Business, Energy, Environment

Diversified Energy cuts methane emissions, increases well capping in 2023

MORGANTOWN — Regional natural gas producer Diversified Energy continues to make strides in curbing methane emissions and in capping orphaned and end-of-wells, according to its 2023 Sustainability Report.

Diversified reduced its “methane intensity” by 33% from 2022, and by 50% from 2020, the report said.

Teresa Odom, senior vice president for sustainability, explained there are a couple ways to measure emissions reductions. One is absolute emissions.
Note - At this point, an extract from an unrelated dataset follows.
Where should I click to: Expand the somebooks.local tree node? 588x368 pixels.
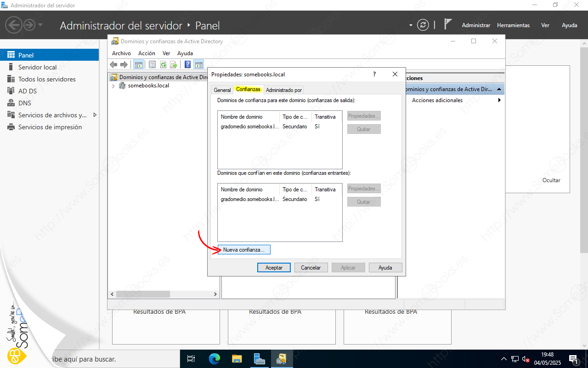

The other is intensity — gross emissions measured against gross production. “That really gives us a better perspective as to the work that we’re doing in our operations to really cut out our emissions, as compared to what we’re producing at the same time.”

Diversified employs several technologies to achieve these reductions: LiDAR flyovers, stationary continuous monitoring, and equipping well tenders with handheld detectors.

“We’re using those technologies to identify where there could potentially be an issue,” Odom said.

The company contracts Montana-based Bridger Photonics to perform scans of the company’s natural gas midstream pipeline distribution assets using LiDAR — to identify methane emissions from gas and oil facilities. Based on that information, they send out well tender teams, and sometimes discover the emissions aren’t theirs but come from other companies’ assets, and they pass that along.

Upstream, Odom said, at well sites and well pads, the teams can use handheld technology to identify emissions. The information, from midstream and upstream, enables them to prioritize repairs.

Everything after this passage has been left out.